__WORK ITEM__
The whole set of entries is to be restated word for word.

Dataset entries
○ ○ ○
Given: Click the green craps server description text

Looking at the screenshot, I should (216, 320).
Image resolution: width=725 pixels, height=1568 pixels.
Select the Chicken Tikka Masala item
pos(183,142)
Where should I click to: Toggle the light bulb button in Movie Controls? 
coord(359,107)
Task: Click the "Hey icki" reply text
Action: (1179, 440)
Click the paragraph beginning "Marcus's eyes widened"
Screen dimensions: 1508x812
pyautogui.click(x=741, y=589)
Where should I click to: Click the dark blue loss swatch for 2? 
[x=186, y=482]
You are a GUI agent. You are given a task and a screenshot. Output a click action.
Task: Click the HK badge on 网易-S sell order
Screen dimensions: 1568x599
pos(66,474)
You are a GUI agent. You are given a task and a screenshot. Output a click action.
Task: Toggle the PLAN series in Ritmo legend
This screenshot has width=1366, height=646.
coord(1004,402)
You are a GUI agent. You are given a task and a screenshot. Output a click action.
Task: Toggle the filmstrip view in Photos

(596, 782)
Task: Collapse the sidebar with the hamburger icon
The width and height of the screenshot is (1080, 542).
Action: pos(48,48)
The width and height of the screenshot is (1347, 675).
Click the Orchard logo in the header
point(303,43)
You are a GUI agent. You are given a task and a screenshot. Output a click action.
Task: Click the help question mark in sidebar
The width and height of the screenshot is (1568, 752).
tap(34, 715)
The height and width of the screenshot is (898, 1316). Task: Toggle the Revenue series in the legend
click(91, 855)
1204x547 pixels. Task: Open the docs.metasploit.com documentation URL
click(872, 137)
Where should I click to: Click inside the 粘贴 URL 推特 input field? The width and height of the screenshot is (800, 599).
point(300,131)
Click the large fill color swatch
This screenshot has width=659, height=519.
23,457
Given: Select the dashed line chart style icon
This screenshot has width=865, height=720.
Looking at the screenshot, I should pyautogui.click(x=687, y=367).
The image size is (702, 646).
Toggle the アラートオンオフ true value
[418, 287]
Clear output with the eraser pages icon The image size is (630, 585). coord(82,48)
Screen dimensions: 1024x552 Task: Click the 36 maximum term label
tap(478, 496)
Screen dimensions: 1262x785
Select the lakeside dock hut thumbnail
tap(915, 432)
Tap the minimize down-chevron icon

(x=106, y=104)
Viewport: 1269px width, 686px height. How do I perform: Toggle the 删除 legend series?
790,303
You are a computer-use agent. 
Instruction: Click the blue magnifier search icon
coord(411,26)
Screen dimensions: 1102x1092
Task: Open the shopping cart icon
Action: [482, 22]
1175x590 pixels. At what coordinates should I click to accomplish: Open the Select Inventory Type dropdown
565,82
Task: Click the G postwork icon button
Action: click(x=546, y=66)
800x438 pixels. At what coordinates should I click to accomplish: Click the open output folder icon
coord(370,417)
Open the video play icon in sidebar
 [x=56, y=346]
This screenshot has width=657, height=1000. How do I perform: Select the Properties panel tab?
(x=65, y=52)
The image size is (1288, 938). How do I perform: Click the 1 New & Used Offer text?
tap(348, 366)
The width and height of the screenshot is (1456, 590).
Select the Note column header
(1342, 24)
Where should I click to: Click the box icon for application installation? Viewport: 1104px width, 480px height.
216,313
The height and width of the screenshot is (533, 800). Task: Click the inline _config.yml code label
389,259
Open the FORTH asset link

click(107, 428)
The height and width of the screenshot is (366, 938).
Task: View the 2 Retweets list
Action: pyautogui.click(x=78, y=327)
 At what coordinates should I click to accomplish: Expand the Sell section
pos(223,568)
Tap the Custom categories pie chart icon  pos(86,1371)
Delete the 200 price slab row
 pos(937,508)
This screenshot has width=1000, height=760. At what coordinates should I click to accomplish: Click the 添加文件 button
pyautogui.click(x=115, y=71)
○ ○ ○
__RESPONSE FOR THIS EXERCISE__
Given: Click the green craps server description text

Looking at the screenshot, I should (216, 320).
Image resolution: width=725 pixels, height=1568 pixels.
Select the Chicken Tikka Masala item
pos(183,142)
Where should I click to: Toggle the light bulb button in Movie Controls? 
coord(359,107)
Task: Click the "Hey icki" reply text
Action: (1179, 440)
Click the paragraph beginning "Marcus's eyes widened"
Screen dimensions: 1508x812
pyautogui.click(x=741, y=589)
Where should I click to: Click the dark blue loss swatch for 2? 
[x=186, y=482]
You are a GUI agent. You are given a task and a screenshot. Output a click action.
Task: Click the HK badge on 网易-S sell order
Screen dimensions: 1568x599
pos(66,474)
You are a GUI agent. You are given a task and a screenshot. Output a click action.
Task: Toggle the PLAN series in Ritmo legend
This screenshot has width=1366, height=646.
coord(1004,402)
You are a GUI agent. You are given a task and a screenshot. Output a click action.
Task: Toggle the filmstrip view in Photos

(596, 782)
Task: Collapse the sidebar with the hamburger icon
The width and height of the screenshot is (1080, 542).
Action: pos(48,48)
The width and height of the screenshot is (1347, 675).
Click the Orchard logo in the header
point(303,43)
You are a GUI agent. You are given a task and a screenshot. Output a click action.
Task: Click the help question mark in sidebar
The width and height of the screenshot is (1568, 752).
tap(34, 715)
The height and width of the screenshot is (898, 1316). Task: Toggle the Revenue series in the legend
click(91, 855)
1204x547 pixels. Task: Open the docs.metasploit.com documentation URL
click(872, 137)
Where should I click to: Click inside the 粘贴 URL 推特 input field? The width and height of the screenshot is (800, 599).
point(300,131)
Click the large fill color swatch
This screenshot has width=659, height=519.
23,457
Given: Select the dashed line chart style icon
This screenshot has width=865, height=720.
Looking at the screenshot, I should pyautogui.click(x=687, y=367).
The image size is (702, 646).
Toggle the アラートオンオフ true value
[418, 287]
Clear output with the eraser pages icon The image size is (630, 585). coord(82,48)
Screen dimensions: 1024x552 Task: Click the 36 maximum term label
tap(478, 496)
Screen dimensions: 1262x785
Select the lakeside dock hut thumbnail
tap(915, 432)
Tap the minimize down-chevron icon

(x=106, y=104)
Viewport: 1269px width, 686px height. How do I perform: Toggle the 删除 legend series?
790,303
You are a computer-use agent. 
Instruction: Click the blue magnifier search icon
coord(411,26)
Screen dimensions: 1102x1092
Task: Open the shopping cart icon
Action: [482, 22]
1175x590 pixels. At what coordinates should I click to accomplish: Open the Select Inventory Type dropdown
565,82
Task: Click the G postwork icon button
Action: click(x=546, y=66)
800x438 pixels. At what coordinates should I click to accomplish: Click the open output folder icon
coord(370,417)
Open the video play icon in sidebar
 [x=56, y=346]
This screenshot has width=657, height=1000. How do I perform: Select the Properties panel tab?
(x=65, y=52)
The image size is (1288, 938). How do I perform: Click the 1 New & Used Offer text?
tap(348, 366)
The width and height of the screenshot is (1456, 590).
Select the Note column header
(1342, 24)
Where should I click to: Click the box icon for application installation? Viewport: 1104px width, 480px height.
216,313
The height and width of the screenshot is (533, 800). Task: Click the inline _config.yml code label
389,259
Open the FORTH asset link

click(107, 428)
The height and width of the screenshot is (366, 938).
Task: View the 2 Retweets list
Action: pyautogui.click(x=78, y=327)
 At what coordinates should I click to accomplish: Expand the Sell section
pos(223,568)
Tap the Custom categories pie chart icon  pos(86,1371)
Delete the 200 price slab row
 pos(937,508)
This screenshot has width=1000, height=760. At what coordinates should I click to accomplish: Click the 添加文件 button
pyautogui.click(x=115, y=71)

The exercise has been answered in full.